[PATCH] VFS mountpoint expiry

David Howells (dhowells@redhat.com)
Fri, 04 Jul 2003 10:25:54 +0100


Hi Linus, Al,

Here's a patch to do mountpoint expiry along the lines suggested by Al.

Mountpoint expiry can be driven in two ways:

(1) From userspace using umount(<path>,MNT_EXPIRE).

If the mountpoint is in use, then -EBUSY is returned.

If not already set, this sets a flag in the vfsmount structure and
returns -EAGAIN.

If the flag is already set, the unmount is actually effected and 0 is
returned.

Note that mixing MNT_EXPIRE with MNT_FORCE or MNT_DETACH will incur a
-EINVAL error.

The flag is cleared should mntput() decrease the vfsmount's mnt_count to
one.

(2) A filesystem can call mark_mounts_for_expiry() with a list of vfsmounts
that should be checked. Such mounts are linked together through a new
list_head (mnt_fslink) in the vfsmount structure. The head of this list
should be retained by the module, and should only be accessed whilst
holding the dcache_lock.

This function performs a similar action on every vfsmount in the list to
that performed by umount with MNT_EXPIRE.

With regard to mnt_fslink, should a namespace be cloned every vfsmount
that is on a such list will be cloned as normal and added to the same
list whilst the dcache_lock is held.

Should a "listed" vfsmount be moved, then it will be removed from the
list.
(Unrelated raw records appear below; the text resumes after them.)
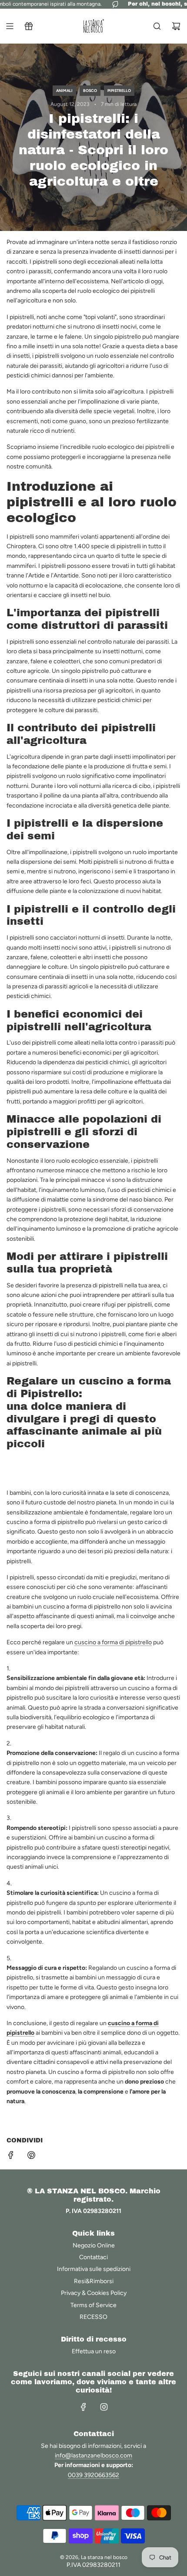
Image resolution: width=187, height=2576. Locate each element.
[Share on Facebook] (10, 2156)
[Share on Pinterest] (31, 2156)
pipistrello (119, 90)
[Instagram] (104, 2406)
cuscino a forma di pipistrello (113, 1642)
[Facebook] (83, 2406)
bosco (90, 90)
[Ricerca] (157, 26)
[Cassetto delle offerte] (28, 26)
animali (64, 90)
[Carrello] (176, 26)
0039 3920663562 (93, 2475)
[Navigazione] (9, 26)
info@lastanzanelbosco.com (93, 2455)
Should a bind be performed on a vfsmount, then the resulting new
vfsmount will not be added to the list.

vfsmounts to go on this list can be obtained by playing tricks with a
follow_link() method attached to a directory - this method can then call
do_kern_mount() to obtain a new vfsmount, and then call do_add_mount() to
mount the vfsmount _and_ add it to the module's expiry list under the
appropriate locking.

This more or less permits a filesystem to do automounting at arbitrary
points within a tree without worrying about namespace issues.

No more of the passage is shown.